Imaginez que vous soyez fou, et que vous passiez le reste de votre vie dans une boîte en béton de 2 mètres sur 3. Personne ne peut y survivre.
C'est une bonne chose que les assemblées législatives des États s'intéressent de plus en plus au fléau que représente l'isolement cellulaire.

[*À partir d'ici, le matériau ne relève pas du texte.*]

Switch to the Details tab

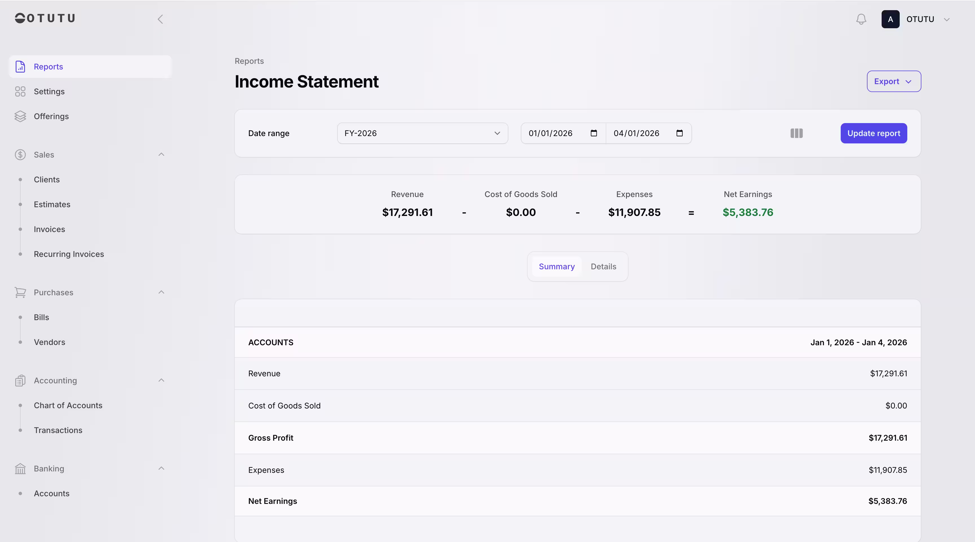(603, 266)
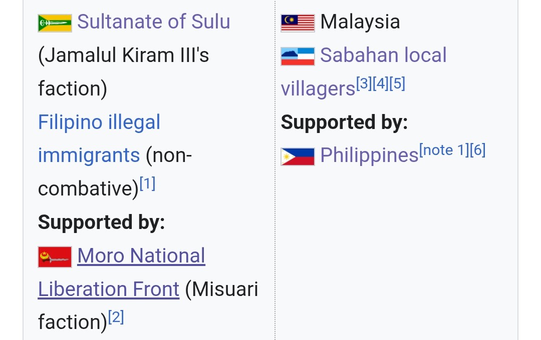Open the Philippines article link
Viewport: 541px width, 340px height.
(369, 156)
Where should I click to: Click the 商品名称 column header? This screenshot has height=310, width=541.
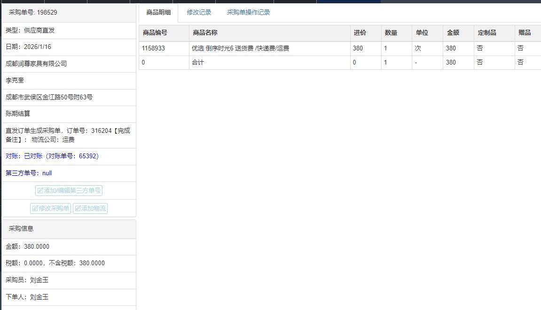(205, 33)
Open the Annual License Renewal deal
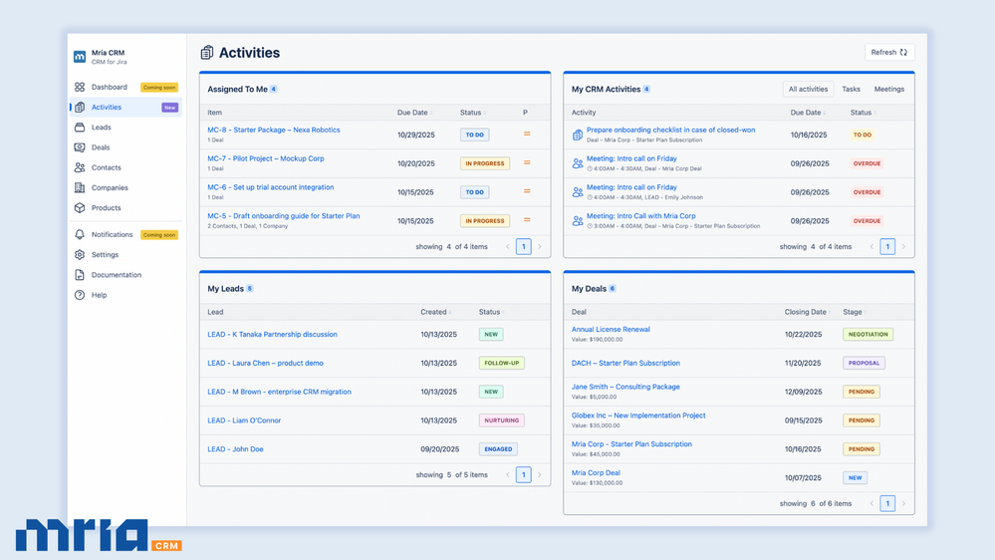Screen dimensions: 995x560 [x=611, y=329]
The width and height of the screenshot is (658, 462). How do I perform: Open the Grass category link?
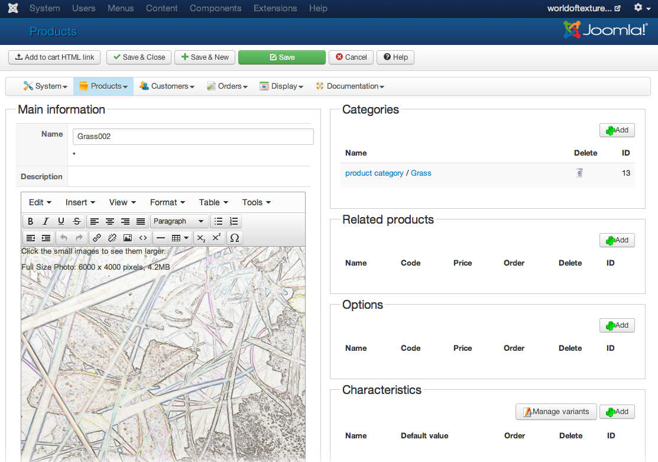click(x=421, y=173)
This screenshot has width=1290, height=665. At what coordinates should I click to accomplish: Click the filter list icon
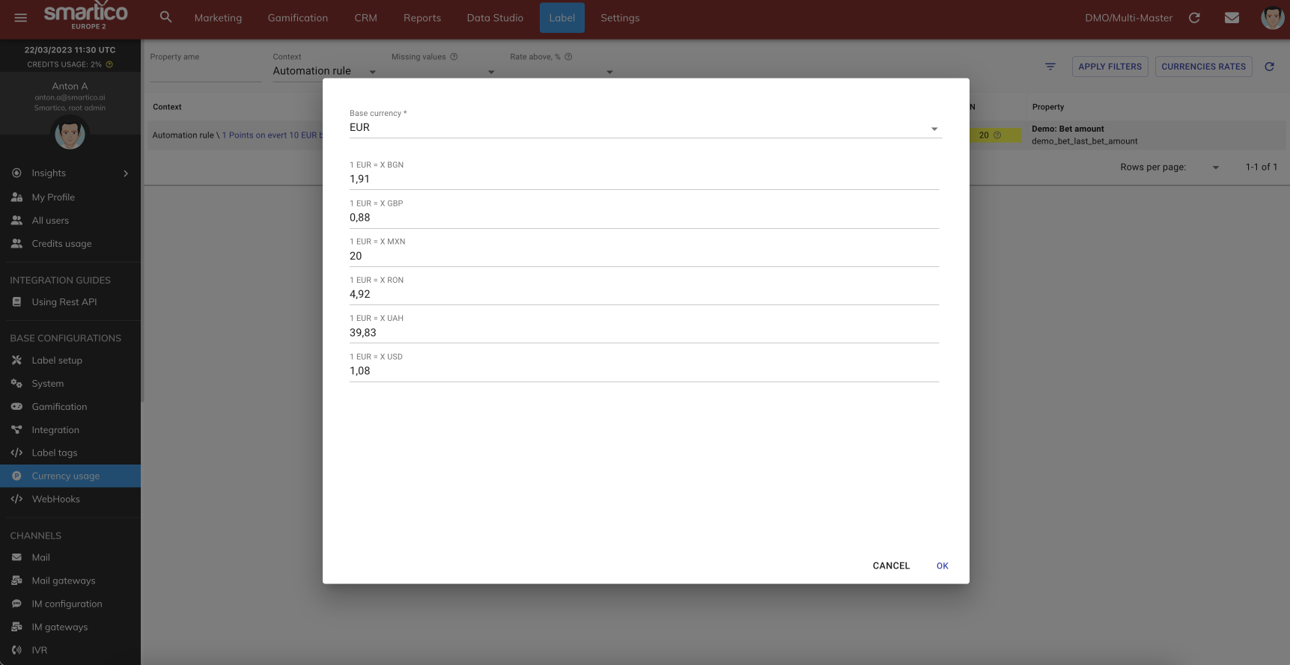1050,67
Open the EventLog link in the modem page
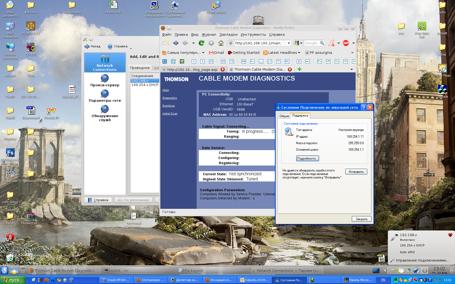Viewport: 455px width, 284px height. pos(168,106)
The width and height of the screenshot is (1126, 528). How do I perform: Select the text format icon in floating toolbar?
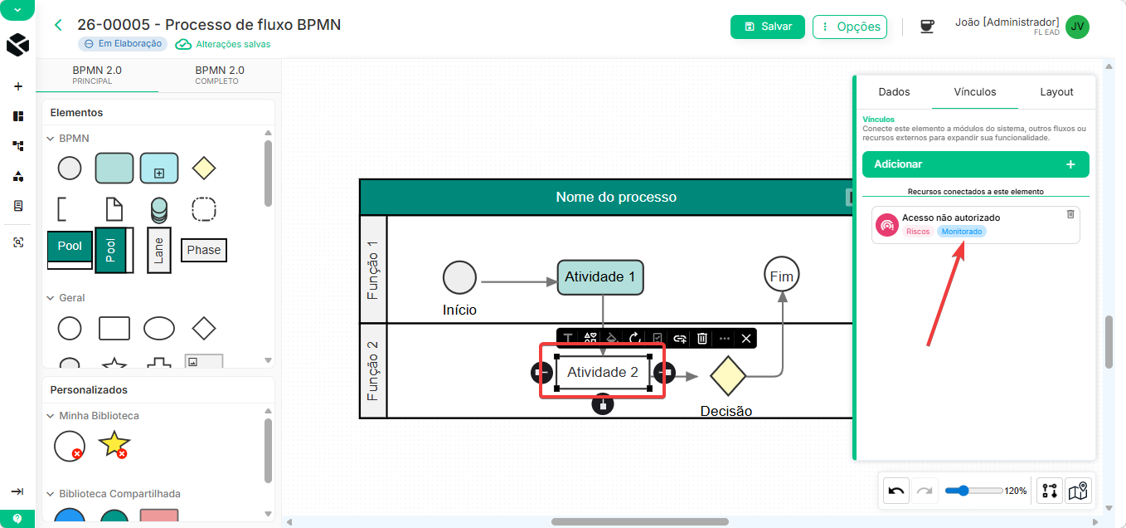(568, 339)
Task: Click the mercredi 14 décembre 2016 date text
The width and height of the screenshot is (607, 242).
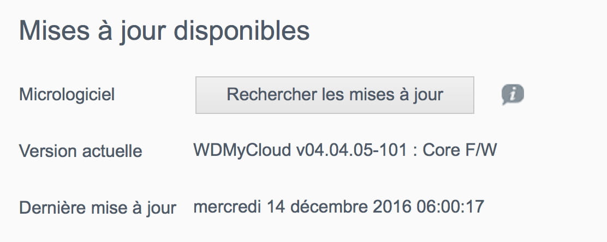Action: (302, 207)
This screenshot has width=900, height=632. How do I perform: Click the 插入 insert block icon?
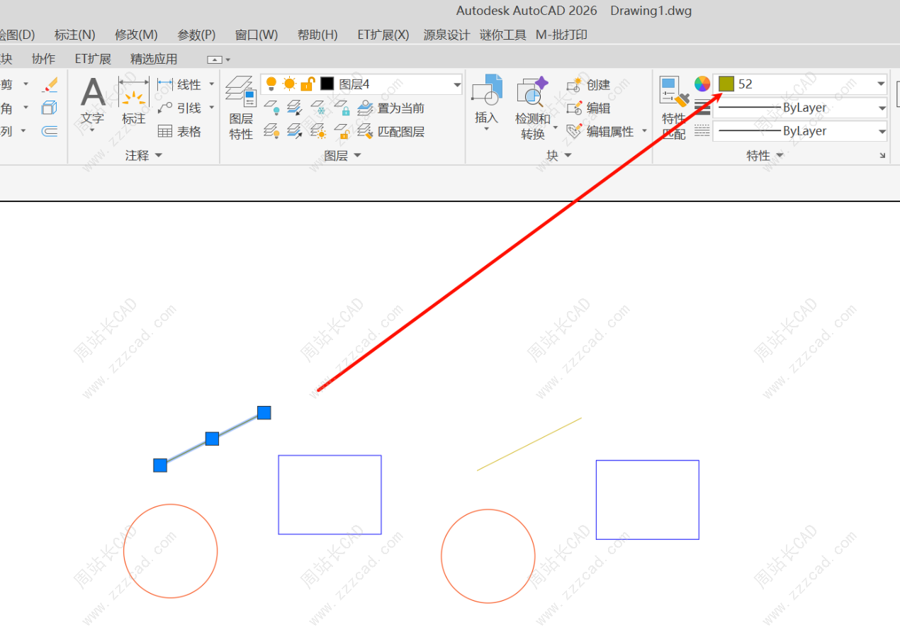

Peut-être pourront-ils ensuite répondre au besoin tout aussi pressant d'une assistance réelle et bien financée en matière de santé mentale. Mais n'y comptez pas trop.
* John Kiriakou est un ancien agent de la CIA chargé de la lutte contre le terrorisme et ancien enquêteur principal au sein de la commission sénatoriale des affaires étrangères. John est devenu le sixième lanceur d'alerte inculpé par l'administration Obama en vertu de la loi sur l'espionnage (Espionage Act), une loi conçue pour punir les espions. Il a purgé 23 mois de prison pour avoir tenté de s'opposer au programme de torture de l'administration Bush.